Pros and Cons of Using Predator Decoys

Debate the pros and cons of predator decoys as you review your past fur season. Your conclusion will determine if you need a bigger predator hunting pack!

Pros and Cons of Using Predator Decoys

If you're going over your predator hunting gear, don't forget to use fresh batteries and have spares in your pack just in case something crazy happens in the field. (Photo: Mark Kayser)

The predator decoy market is soundly here to stay as it occupies prime shelf space in sporting goods stores across North America. You can purchase decoys in prey or predator configuration. Some companies, like FoxPro and ICOtec, include decoys built into their electronic callers. The remote allows you to change sounds, mix sounds and activate the decoy movement on demand.

It sounds too good to be true. It is. As with all innovations there is good with the bad. Just ask any employee laid off due to robotic modernizations. Here are some of the pros and cons of using a decoy on an upcoming predator hunt.

Pros of Predator Decoys

First and foremost, a decoy adds attraction to the sounds you’ve chosen to use in your setup. Just like your dog runs after a bouncing tennis ball or a flinging Frisbee, a dancing feather or bobbing bunny have the ability to energize, and speed up a predator’s response. Get ready. A coyote could charge right in or a bobcat could pounce. Even your whistle or shout may not be enough to stop a determined, and mesmerized critter.
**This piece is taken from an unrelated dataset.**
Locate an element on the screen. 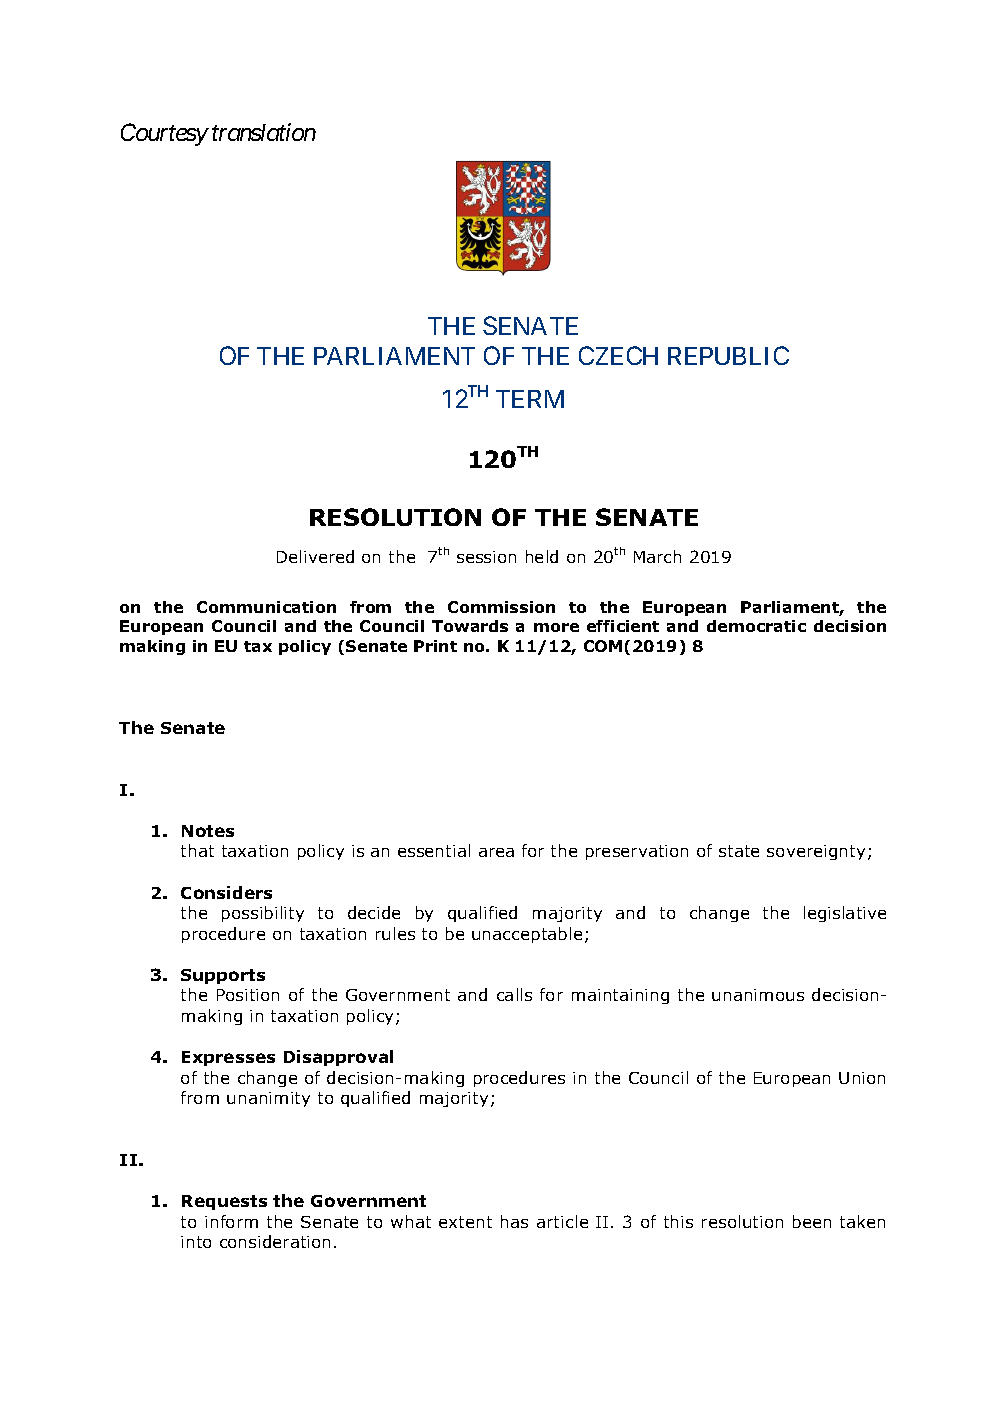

Attraction is great, but even better for you is the distraction. When a decoy works it captures the entire attention of the predator. All eyes are on the tantalizing teaser and that takes the attention off of you. That’s your green light to adjust your body position for a more stable shot, swing your barrel to another shooting lane or even pick up a shotgun sitting in your lap if the shot is closer than expected. Distraction is good. 

Whether you’re hunting in dense or open cover, a decoy puts predators where you want them. As long as the decoy is in a prominent and visible setting it will act as a magnet. The predator may go in for the kill or circle for inspection, but you can bet if the magic is working the predator will be where you want it for a shot.

Finally, a decoy creates reality. It’s no secret that predators have more hunting pressure on them than ever before so when they arrive to the sounds of your calls the decoy completes the story. They’ve heard a sound and now see its creator flopping in a field. Even when they swing for downwind scent confirmation you should have an opening for success.

Cons of Predator Decoys

There’s really no ugly with using a decoy, but toting another contraption around can cause a few cons to surface from time to time.

Begin with the addition of more gear in the field. The days of slipping a call in your pocket and slinging a rifle over your shoulder have gone the way of the dodo bird. Along with your shooting sticks, rangefinder, electronic caller and folding seat, you have to fit a decoy into your pack. Toting 25 pounds of extra hunting gear on a morning predator hunt is about as commonplace as shopping at Costco.

As long as you are stopping at Costco, resupply with AA batteries. It’s as sure as seeing “no trespassing” signs on your way to your hunting area that your motorized decoy or caller will fail to fire. Some of you will follow the Boy Scout motto and be prepared with spare batteries. Others of you will cuss and return home when robo bunny fails to bounce. All of that banging and jarring in your pack and from ruts in the road could also cause electronic circuitry to fail to fire. More technology equals more headaches. Again, be prepared.

Despite your attention to detail and reality, some experienced predators will smell a rat when they spy your decoy. Educated predators may initially approach a prey in distress sound with apprehension and turn at the sound of a questionable-looking, flailing creature. You may also opt to turn on the decoy late in the set to spur a predator response. The sudden flurry of unexpected activity could also raise red flags.

Lastly, placing a remote caller or decoy out in front of your setup position exposes you visually and leaves a scent trail. This could ruin your setup before you even turn on the decoy or blow it later if a predator crosses your footsteps. Depending on the setting you might be able to use terrain to stay out of sight to place your caller, but predators with balcony positions could still see your moves. To erase human scent utilize a liberal dose of scent-eliminating products.

Debate the pros and cons of predator decoys as you review your past fur season. Your conclusion will determine if you need a bigger predator hunting pack or not … ha!